Marie Hadley and Adam McDade

Grey Lines

A tattoo of a two headed wolf. One is howling at a moon and the other is facing forward snarling.

Installation of digital photographic prints, tattoo stencil paper, cloth, sound (9:30 minutes), written text
An exhibition at Queen Mary University of London, London, 1 – 2 June 2026, and at Watt Space Gallery, Newcastle (Australia), 17 September – 15 November 2025 (online version available).

What does a two-headed wolf have to do with copyright law?

Grey Lines investigates authorship, collaboration, and copying norms in contemporary tattooing practice. Uniquely conducted through professional tattoo practice, reflective practice, and embodied inquiry as the primary methodologies for knowledge production, the project presents a sensory experience of tattoo as a medium and service, challenging how academia and law currently understand this creative industry. 

Through ambient studio sounds and a physical setup reminiscent of a tattoo exhibition booth, the installation tells the story behind the design and execution of a custom two-headed wolf tattoo.
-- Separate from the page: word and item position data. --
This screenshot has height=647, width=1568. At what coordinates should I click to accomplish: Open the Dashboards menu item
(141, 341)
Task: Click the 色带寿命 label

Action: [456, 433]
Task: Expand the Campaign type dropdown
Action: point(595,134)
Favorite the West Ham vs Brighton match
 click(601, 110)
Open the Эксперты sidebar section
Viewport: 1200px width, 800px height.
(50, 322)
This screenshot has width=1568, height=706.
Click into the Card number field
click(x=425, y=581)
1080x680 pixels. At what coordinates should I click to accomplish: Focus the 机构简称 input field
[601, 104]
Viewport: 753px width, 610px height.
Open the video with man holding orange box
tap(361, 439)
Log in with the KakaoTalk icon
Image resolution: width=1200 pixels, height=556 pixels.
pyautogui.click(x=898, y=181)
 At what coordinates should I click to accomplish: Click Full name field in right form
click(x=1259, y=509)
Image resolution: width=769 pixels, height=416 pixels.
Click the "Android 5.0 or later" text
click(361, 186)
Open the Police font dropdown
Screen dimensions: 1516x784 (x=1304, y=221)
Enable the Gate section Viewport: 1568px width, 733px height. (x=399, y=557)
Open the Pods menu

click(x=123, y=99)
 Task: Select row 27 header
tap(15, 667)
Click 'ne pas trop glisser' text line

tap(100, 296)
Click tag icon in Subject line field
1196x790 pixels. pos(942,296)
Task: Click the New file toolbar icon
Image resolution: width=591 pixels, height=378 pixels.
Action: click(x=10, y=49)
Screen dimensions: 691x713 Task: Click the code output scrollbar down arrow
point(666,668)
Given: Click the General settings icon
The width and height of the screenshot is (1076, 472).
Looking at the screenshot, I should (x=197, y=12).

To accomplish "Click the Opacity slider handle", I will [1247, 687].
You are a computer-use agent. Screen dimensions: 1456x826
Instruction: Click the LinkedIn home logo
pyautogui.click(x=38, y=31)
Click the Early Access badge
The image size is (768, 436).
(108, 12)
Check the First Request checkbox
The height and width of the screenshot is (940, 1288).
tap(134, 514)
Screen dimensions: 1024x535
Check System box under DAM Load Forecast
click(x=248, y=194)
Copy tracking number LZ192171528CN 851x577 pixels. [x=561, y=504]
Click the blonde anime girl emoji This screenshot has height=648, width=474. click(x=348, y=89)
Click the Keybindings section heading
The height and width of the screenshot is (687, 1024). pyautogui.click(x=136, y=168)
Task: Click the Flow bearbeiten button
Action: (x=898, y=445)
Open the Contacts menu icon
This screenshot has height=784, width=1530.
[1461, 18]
It combines stencils, reflective commentary on the creative process, finer liner pen designs, and photographs of tattoo outcomes, to centre the embodied experience and varied everyday practice of the tattooist.  The overlapping and entangled nature of norms, ethics, business considerations, relationships, creative expression, and the body is revealed, showing how aesthetic effects emerge through process, context, and interaction.

Audiences are invited to step into the grey lines that tattooists navigate daily and, in doing so, to experience practice led, collaborative inquiry as essential to developing a richer, more accurate, and more nuanced understanding of how law is understood, made, and negotiated (or not) in creative practice.